[Excerpted data]:
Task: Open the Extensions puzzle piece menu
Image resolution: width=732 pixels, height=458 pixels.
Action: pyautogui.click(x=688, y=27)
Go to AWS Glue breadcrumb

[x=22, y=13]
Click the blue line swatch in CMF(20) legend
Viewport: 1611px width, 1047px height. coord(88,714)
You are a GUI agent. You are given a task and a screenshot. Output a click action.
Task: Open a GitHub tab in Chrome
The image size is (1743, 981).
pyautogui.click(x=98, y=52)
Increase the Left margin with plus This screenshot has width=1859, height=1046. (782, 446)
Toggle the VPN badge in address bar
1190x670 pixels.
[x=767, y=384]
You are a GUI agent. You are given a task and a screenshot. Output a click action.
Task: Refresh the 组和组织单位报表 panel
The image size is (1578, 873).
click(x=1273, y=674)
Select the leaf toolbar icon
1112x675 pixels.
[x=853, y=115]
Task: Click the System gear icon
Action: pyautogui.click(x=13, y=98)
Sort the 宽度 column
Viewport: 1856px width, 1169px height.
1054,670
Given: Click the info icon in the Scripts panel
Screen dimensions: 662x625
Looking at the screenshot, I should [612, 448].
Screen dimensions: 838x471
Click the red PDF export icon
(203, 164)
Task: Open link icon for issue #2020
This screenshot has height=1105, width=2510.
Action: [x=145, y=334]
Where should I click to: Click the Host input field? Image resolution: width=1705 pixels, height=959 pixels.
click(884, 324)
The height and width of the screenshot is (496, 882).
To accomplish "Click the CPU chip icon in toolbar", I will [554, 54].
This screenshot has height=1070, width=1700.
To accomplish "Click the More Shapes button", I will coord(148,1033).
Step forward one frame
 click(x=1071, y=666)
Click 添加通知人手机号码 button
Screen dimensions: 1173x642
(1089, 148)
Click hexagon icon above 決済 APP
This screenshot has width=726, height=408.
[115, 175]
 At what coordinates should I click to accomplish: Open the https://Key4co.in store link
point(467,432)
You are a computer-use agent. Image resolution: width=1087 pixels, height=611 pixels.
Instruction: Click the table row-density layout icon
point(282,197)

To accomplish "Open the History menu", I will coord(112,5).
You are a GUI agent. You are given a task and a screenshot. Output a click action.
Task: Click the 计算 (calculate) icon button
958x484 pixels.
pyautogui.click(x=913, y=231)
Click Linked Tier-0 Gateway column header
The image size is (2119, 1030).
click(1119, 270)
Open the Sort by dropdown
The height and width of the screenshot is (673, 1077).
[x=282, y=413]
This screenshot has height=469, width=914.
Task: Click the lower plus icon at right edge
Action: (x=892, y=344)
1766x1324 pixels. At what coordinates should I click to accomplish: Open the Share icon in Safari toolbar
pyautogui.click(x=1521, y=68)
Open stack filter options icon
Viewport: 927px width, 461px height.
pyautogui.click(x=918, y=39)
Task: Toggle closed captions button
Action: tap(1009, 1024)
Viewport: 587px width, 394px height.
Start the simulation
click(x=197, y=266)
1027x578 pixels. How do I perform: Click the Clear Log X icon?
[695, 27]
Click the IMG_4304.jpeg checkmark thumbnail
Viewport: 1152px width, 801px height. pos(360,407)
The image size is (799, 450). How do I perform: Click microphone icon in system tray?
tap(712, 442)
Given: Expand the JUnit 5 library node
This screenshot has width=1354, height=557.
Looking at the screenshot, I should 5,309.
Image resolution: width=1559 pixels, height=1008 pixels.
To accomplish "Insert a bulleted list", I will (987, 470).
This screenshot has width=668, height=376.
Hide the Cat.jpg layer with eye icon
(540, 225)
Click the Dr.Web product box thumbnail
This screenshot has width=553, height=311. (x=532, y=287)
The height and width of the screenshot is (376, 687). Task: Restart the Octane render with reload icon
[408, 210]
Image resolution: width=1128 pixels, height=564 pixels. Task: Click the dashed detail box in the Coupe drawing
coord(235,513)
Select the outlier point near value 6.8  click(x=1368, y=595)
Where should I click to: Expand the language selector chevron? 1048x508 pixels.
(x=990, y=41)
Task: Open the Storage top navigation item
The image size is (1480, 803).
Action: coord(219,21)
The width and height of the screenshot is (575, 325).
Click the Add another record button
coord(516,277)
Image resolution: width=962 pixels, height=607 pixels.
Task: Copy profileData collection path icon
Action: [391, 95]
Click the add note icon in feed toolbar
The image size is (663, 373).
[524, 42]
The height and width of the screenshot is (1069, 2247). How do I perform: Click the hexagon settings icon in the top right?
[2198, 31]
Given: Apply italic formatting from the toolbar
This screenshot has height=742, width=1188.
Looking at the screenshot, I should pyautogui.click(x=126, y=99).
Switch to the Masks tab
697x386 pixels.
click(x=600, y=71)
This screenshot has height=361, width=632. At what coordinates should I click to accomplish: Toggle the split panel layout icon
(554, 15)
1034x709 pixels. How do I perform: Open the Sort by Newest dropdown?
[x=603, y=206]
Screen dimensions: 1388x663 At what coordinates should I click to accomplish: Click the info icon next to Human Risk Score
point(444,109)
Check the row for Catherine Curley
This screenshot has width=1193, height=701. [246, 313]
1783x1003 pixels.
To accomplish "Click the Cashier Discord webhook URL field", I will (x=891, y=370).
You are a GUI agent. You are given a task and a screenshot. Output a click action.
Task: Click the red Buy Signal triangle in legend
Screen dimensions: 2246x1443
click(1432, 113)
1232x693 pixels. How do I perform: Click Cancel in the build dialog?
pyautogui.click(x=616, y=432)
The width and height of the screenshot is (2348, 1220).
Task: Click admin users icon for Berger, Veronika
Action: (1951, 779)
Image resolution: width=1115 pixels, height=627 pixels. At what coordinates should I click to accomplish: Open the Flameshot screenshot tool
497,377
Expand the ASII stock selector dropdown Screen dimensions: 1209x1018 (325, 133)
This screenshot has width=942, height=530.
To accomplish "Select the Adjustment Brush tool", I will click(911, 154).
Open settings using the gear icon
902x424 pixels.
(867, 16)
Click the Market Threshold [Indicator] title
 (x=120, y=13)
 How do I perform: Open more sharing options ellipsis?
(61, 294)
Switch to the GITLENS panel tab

[What you should do]: If a line in the data above includes the string "menu", copy it.

[The completed task]:
Task: Open the Extensions puzzle piece menu
To accomplish "Open the History menu", I will coord(112,5).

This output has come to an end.